Malgré des promesses d'aide s'élevant à 7 milliards de dollars (soit près de 6 milliards d'euros) de la part des États membres et les 10 milliards de dollars (8,6 milliards d'euros) que Trump avait promis des États-Unis, “aucun versement n’a été enregistré” quatre mois après le lancement du fonds par la Banque mondiale, souligne le journal britannique.

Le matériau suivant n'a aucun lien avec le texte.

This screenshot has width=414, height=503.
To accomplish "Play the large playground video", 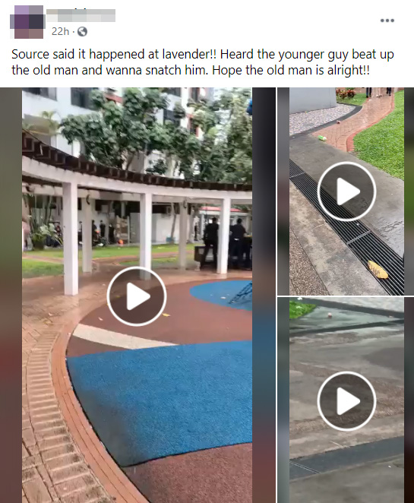I will click(137, 296).
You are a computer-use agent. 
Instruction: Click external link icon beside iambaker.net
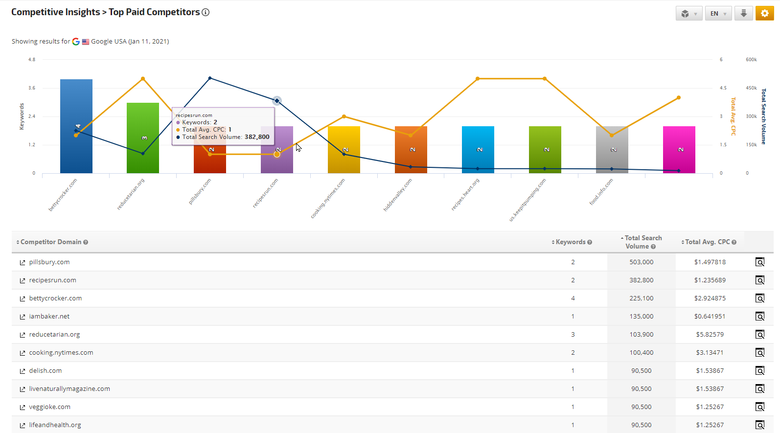coord(23,317)
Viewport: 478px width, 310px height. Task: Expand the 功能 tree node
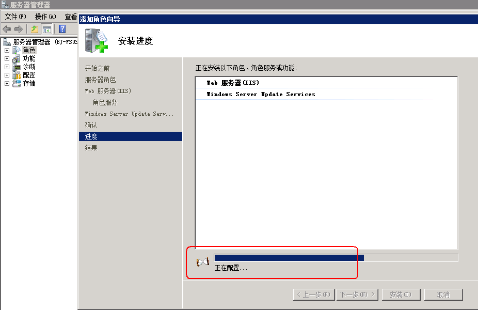point(7,58)
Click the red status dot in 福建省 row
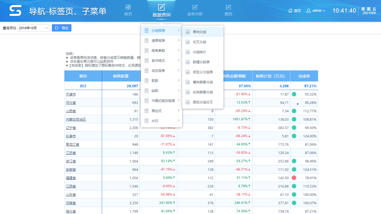This screenshot has width=381, height=214. click(294, 178)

Un de ses interlocuteurs n'hésite pas à affirmer : “Les dons s’élèvent à zéro dollar”.

Le porte-parole du Conseil de la paix a tenté de tempérer les critiques en déclarant que “le fonds a reçu des dons directement sur son compte chez JP Morgan”, excluant ainsi les donations destinées au fonds géré par la Banque mondiale et approuvé par l’ONU, qui aurait été soumis à des exigences de transparence.

Des perspectives très limitées

Des contributions du Maroc (3 millions de dollars) et des Émirats arabes unis (20 millions de dollars) ont permis de financer le Bureau du haut représentant pour Gaza, Nikolaï Mladenov, ainsi que les salaires d’un comité technique local. Cependant, le porte-parole a admis que “nous n’avons pas d’opérations à Gaza”, en partie à cause du désarmement non effectué du Hamas. Des incertitudes juridiques s'ajoutent à ce tableau : “La question de qui détient la responsabilité à Gaza est complexe, et cela génère des risques pour les entreprises intéressées par la reconstruction”, a déclaré un entrepreneur potentiel.

Le plan de paix de Trump, qui vise à mettre fin au conflit entre Israël et le Hamas, est au point mort, malgré sa transition vers une phase avancée. Les objectifs cruciaux que sont le désarmement de la milice islamiste, le retrait israélien et la réhabilitation de l'enclave demeurent ininflués, notent les analystes. “Aucun dollar des États-Unis n’a pour l’heure été engagé dans cette noble cause”, conclut le Financial Times.